同一商圏に4店舗も出店していたコスモス薬品
2000年代初期に、コスモス薬品の店舗を訪問したことがある。
当時の宇野正晃社長(現会長)は、人口約4万人の宮崎県日南市に300坪型のドラッグストアを開店し、繁盛させていた。するとコスモス薬品は、すぐに同一商圏内に2号店を開店し、2店が集まることで商圏が広がり、2店ともに繁盛した。
さらに同一商圏に3号店を開店し、一店当たりの商圏人口を一万数千人にまで減少させた。「もうこれで終わりかな」と思っていたところ、その後、4号店も出店して驚いたことを今でも覚えている。とくに郊外型のドラッグストアは、商圏が重なるような高密度の「ドミナント出店」を徹底した。
日本型GMSのように、一店一店の売上高はそれほど大きくはなかったが、商圏内に大量出店した「店舗群」の市場占拠率を高めることを重視した。一店舗の売上高よりも店舗群の「地域内シェア率」に重きを置いたことが、驚くほどの大量出店を可能にしたといえよう。
現在、ドラッグストアの一店舗当たりの商圏人口は、平均1万人を切っている。一方、ドラッグストア勃興期に小売業の王様だったダイエーやイトーヨーカ堂などの「日本型 GMS」には、一店舗で100億円以上も売る繁盛店がいくつも存在していた。
後発の小商圏店舗に売上を奪われた総合スーパー
しかし、広域商圏の日本型GMSは、1店舗当たりの売上高は大きいが、商品カテゴリーごとの「商圏内の買物シェア率」は意外なくらい低かった。たとえば、当時の日本型GMSにおける「シャンプー」の商圏内シェア率を計算したことがあるが、わずか5%程度だった。
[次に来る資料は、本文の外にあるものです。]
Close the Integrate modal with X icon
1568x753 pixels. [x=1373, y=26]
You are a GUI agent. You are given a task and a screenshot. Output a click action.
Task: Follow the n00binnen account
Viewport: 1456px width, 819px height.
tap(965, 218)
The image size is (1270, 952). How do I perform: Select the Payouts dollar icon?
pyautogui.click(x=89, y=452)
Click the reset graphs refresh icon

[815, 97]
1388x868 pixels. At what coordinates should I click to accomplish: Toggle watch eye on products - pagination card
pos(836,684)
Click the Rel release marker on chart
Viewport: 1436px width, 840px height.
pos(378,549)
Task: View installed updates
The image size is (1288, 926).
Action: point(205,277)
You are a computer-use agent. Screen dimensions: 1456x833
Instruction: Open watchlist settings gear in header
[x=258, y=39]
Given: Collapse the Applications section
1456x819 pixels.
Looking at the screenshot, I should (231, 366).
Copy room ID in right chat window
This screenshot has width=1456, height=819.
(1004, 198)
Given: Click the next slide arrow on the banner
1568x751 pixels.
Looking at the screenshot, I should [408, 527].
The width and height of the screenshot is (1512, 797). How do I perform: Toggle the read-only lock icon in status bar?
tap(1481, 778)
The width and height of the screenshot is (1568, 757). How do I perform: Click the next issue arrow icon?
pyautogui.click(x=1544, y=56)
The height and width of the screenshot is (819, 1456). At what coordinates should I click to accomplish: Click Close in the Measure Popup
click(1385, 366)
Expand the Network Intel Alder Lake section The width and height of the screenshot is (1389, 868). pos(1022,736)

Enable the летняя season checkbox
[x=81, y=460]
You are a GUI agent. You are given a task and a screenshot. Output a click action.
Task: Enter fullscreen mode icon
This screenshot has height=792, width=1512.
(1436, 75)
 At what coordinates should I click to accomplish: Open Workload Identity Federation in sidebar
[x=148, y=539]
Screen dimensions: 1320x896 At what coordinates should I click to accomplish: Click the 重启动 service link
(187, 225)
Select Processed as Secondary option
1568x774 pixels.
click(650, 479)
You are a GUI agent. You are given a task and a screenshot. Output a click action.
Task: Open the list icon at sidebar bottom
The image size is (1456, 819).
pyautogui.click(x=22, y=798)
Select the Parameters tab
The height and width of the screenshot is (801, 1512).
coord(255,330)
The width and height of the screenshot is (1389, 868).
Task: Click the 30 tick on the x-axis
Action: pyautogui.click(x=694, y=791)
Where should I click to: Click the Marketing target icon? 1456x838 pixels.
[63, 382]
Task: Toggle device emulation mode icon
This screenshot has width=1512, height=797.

シェア率5%という意味は、商圏内に住む消費者100人のうち5人しか、そのGMSでシャンプーを買わないという意味である。薄いシェア率を広域商圏からかき集めて、大きな売上高を実現している繁盛店は、主に「近くて便利」という理由で、後から出てきた小商圏店舗に売上を奪われることになる。
これは日米に共通する業態の栄枯盛衰の歴史でもある。
ドラッグストアは、日本型GMSや総合ディスカウントストアのような大商圏の繁盛店を取り囲むようにドミナント出店し、カテゴリー単位で薄皮を剥がすように繁盛店の売上高を奪っていったのだ。
ここまで見てきたように、日本のドラッグストア企業の大半は、薬局・薬店からの転身組である。つまり、もともとは商店の個人経営であり、莫大な資本があったわけではなかった。では、零細資本でありながら、大量出店できたのはなぜなのだろうか。
もっとも大きな理由は、「商品在庫日数(商品が現金に換わる日数)」と「支払いサイト(取引先に仕入れ代金を支払う平均日数)」の差である「販売キャッシュフロー(回転差資金)」を最大限に活用したことだ。